Article 13 is probably the most controversial element. The commissioners who drafted this part of the directive seem to have the primary intention of regulating YouTube, which has been the target of the industry's ire in recent years and regarding the relatively small royalties paid to artists for music streaming services.

But critics argue that this is an exaggerated and dangerous approach that would have serious, perhaps unintended, consequences of harming freedom of expression and accessing information online.

New copyright law protests on the Internet

A online petition in which deputies were asked to vote for parliament change the law has raised over 850,000 signatures at the time of the vote.

Speaking in favor of the proposal, Axel Voss MEP – rapporteur of the Legal Affairs Committee who voted in favor of the text last month – said that the new copyright law intends to put an end β€œto exploitation of European artists on the Internet".

In the ranks of those who opposed the new copyright law, a broad coalition of digital rights organizations, startup groups, Internet architects, computer scientists, academics and web supporters – including Sir Tim Berners-Lee, Vint Cerf , Bruce Schneier, Jimmy Wales and Mitch Kapor, who in an open letter last month claimed that Article 13 "takes an unprecedented step towards transforming the Internet into an open platform for sharing and innovation, in one tool for the surveillance and automated control of its users ".

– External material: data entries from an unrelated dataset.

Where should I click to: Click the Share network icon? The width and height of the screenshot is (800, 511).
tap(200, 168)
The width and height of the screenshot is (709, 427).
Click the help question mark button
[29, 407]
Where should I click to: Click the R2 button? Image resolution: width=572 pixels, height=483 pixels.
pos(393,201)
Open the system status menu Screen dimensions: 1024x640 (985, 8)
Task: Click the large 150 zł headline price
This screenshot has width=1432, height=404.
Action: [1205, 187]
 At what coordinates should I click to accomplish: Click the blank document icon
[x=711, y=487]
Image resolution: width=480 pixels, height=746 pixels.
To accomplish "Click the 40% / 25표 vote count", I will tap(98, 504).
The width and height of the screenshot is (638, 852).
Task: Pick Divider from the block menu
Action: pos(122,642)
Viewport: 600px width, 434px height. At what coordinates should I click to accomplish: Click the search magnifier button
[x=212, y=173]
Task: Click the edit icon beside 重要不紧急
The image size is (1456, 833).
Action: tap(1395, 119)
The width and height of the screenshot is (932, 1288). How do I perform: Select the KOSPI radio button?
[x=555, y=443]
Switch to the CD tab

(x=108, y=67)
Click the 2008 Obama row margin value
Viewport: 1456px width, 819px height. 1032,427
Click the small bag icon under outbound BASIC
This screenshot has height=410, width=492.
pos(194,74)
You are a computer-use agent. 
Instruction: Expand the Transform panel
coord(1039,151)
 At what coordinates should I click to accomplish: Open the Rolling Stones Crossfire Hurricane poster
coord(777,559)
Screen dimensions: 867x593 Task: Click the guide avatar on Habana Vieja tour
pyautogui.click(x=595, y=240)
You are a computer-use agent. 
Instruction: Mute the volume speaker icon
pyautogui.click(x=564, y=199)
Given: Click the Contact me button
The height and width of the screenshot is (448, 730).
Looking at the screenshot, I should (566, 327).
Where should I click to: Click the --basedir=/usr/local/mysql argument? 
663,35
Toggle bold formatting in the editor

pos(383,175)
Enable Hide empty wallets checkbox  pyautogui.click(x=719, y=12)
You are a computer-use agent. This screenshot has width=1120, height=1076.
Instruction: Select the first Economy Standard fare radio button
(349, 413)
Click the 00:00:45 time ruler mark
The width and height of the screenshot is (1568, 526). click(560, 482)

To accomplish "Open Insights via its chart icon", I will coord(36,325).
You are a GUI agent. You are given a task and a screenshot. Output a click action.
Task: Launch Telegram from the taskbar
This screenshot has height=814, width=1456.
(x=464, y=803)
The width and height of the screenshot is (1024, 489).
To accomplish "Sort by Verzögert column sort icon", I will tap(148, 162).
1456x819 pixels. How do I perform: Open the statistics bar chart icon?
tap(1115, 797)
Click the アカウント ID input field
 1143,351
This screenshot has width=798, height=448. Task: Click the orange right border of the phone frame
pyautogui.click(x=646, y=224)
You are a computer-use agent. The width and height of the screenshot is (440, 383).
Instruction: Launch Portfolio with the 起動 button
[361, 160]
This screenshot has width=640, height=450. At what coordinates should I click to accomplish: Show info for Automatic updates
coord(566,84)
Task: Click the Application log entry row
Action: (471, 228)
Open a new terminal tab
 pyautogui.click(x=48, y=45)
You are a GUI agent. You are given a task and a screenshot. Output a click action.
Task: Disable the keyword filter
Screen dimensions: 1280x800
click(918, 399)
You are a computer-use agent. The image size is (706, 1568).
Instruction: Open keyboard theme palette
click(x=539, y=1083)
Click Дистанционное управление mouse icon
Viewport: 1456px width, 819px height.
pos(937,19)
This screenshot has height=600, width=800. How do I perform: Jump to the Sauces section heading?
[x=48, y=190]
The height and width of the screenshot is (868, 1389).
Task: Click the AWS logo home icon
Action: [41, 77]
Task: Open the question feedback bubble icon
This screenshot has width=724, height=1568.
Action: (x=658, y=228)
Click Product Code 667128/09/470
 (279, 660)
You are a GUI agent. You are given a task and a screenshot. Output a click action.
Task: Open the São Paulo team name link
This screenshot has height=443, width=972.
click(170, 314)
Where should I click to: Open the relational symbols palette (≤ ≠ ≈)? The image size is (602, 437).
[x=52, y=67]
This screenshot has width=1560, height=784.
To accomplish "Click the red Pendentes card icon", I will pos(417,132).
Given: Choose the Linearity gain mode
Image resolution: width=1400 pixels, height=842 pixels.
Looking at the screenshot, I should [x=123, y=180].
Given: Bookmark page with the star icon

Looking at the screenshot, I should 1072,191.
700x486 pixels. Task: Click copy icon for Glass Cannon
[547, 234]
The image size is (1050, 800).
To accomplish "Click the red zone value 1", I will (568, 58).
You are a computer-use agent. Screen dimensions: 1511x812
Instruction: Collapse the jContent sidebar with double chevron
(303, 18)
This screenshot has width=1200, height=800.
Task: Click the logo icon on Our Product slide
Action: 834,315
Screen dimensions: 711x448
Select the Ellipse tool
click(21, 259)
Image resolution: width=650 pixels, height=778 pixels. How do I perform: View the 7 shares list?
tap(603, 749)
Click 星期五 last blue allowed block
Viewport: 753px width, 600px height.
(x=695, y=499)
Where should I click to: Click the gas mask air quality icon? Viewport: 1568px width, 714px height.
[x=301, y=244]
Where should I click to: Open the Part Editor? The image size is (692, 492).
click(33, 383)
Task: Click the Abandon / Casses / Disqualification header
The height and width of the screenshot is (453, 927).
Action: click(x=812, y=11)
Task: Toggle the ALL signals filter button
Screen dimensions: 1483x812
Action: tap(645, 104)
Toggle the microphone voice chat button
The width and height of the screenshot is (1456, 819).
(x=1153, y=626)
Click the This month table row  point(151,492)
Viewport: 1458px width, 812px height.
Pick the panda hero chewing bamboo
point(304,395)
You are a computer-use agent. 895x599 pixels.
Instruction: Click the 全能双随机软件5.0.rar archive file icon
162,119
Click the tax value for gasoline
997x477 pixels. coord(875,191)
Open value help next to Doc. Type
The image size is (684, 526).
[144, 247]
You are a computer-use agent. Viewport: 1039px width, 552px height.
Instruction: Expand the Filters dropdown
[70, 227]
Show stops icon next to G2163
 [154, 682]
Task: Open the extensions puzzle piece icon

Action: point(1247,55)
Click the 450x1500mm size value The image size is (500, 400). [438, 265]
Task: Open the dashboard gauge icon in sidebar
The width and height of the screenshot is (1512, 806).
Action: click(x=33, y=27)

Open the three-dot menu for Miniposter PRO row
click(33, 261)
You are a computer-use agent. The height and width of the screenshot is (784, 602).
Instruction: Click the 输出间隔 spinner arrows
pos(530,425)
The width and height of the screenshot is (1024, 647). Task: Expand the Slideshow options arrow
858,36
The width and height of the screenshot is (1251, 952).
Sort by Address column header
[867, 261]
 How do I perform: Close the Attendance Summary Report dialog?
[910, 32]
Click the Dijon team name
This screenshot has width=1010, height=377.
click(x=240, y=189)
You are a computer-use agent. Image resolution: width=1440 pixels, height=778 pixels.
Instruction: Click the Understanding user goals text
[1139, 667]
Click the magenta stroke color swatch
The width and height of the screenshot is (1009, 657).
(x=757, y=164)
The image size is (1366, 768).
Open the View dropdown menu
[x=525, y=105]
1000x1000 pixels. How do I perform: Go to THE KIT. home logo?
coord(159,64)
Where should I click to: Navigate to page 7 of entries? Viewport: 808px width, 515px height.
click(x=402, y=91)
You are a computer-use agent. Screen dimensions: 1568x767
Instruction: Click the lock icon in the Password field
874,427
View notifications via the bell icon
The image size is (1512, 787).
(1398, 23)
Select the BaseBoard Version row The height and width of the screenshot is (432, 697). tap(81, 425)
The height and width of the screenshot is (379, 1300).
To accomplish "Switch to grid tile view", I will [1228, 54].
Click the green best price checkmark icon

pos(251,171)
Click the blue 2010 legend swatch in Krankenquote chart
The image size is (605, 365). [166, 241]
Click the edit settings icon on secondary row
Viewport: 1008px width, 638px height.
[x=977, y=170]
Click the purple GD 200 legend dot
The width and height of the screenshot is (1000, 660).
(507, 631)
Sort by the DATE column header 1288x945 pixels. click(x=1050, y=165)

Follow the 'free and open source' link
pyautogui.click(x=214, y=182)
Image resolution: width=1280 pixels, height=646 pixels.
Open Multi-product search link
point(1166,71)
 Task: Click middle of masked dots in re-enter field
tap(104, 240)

Wikipedia returns online, the new copyright law is rejected

#SaveYourInternet, The campaign launched on Socials mainly thanks to Wikipedia, seems to have taken effect, has raised the popular protest and led the European Parliament to reconsider the legislation. On 5 July, when the Parliament met to vote in plenary, the new copyright legislation voted against it, postponing it for further investigation. Satisfied Wikipedia that returned immediately online.


New copyright law rejected, now what happens?

The new copyright law will be re-discussed in September starting from 10, it is therefore announced a hot summer for the two factions for and against the famous article 13, to try to convince parliamentarians to make changes or to approve the law as well. So the open discussion and a final decision has not yet been taken.